Their job is different from sheriff's school resource officers, who are typically assigned to one school or a small handful of schools, sheriff's spokeswoman Shari Ireton said. The school resource officers will share a supervisor with the school services deputies.
Washington schools Superintendent Randy Dorn joined several local police and school leaders at the assembly.
Sheriff John Lovick, school services unit Sgt. Scott Parker and Woodside students and staff talked with reporters afterward.
The school services deputies want to become part of the greater schools community, Parker said. They will serve as enforcement officers but also aspire to become mentors and friends, he said.
"It just builds those relationships and builds that trust in our school communities," he said.
Kids at Woodside often are reminded they are surrounded by leaders they can go to if something is wrong, Principal Betty Cobbs said.
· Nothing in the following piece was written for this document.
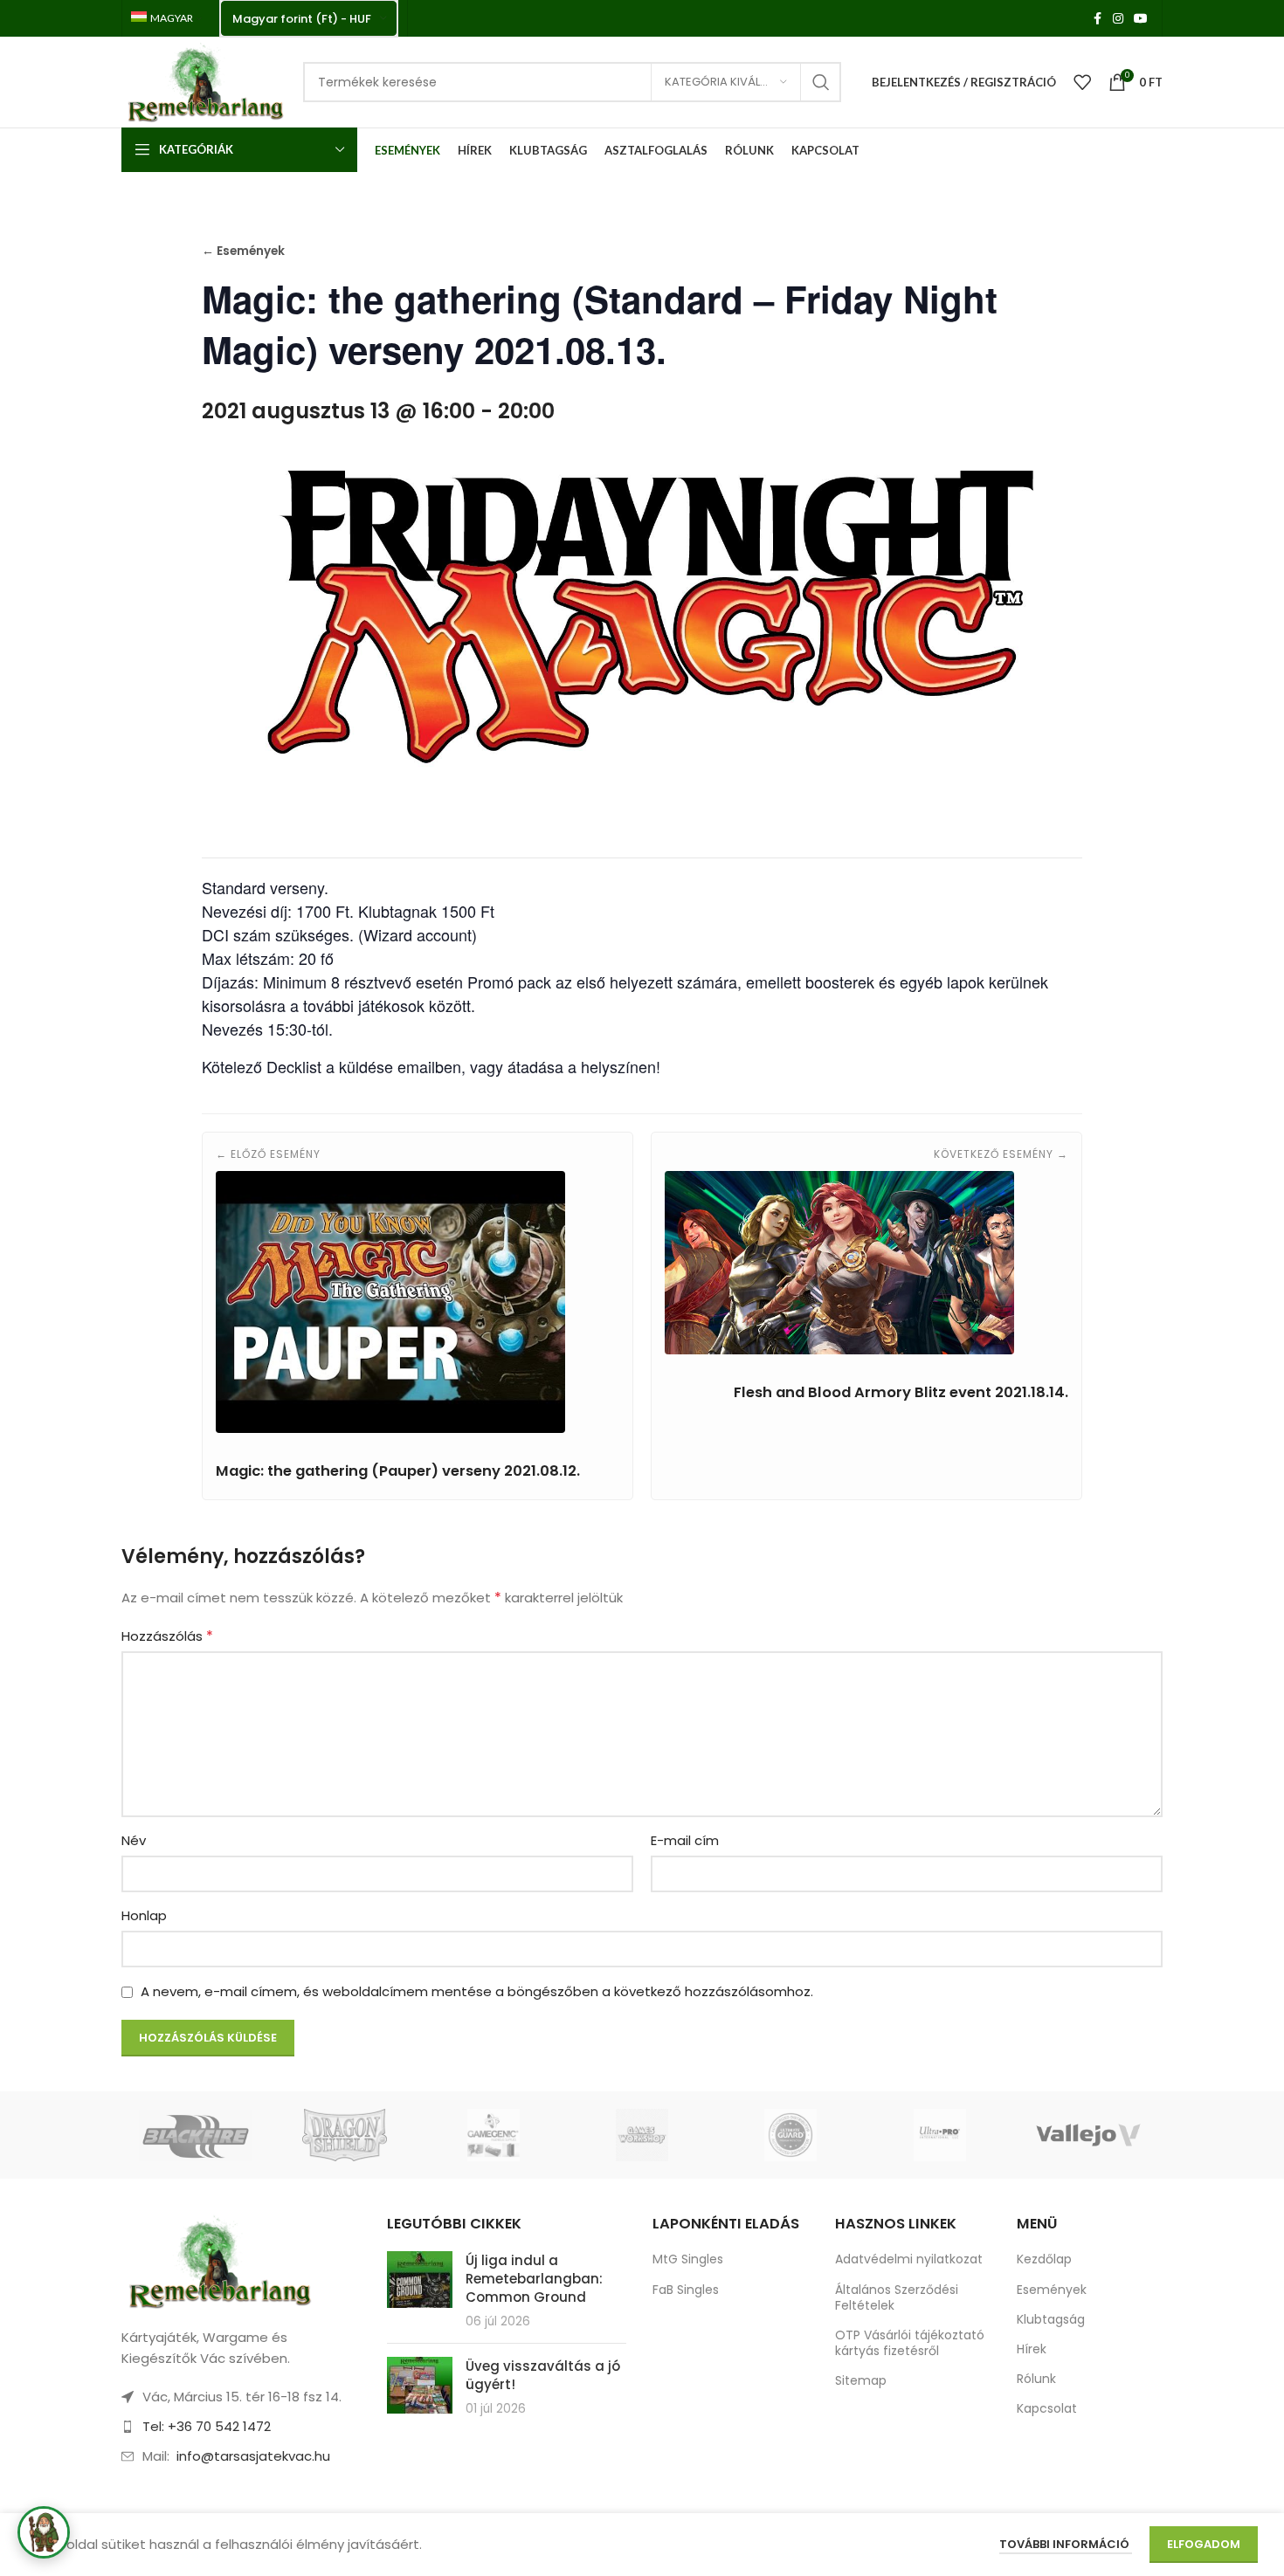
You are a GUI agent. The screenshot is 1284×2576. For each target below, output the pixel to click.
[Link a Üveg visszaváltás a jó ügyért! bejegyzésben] (419, 2385)
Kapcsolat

The school services deputies will become some of those leaders, she said.
Lovick wanted to create the special unit after the Newtown shooting at a Connecticut elementary school in December, he said.
Some of Woodside's students and their parents also talked about the fear they felt after that shooting.
Schools all over have been reviewing their procedures and looking for ways to make campuses safer, Cobbs said.
The school services unit is believed to be the first of its type in Washington, the sheriff said.
The unit has a big job, and Lovick hopes it grows with time, he said.
"You guys are going to work your tails off," he told the deputies.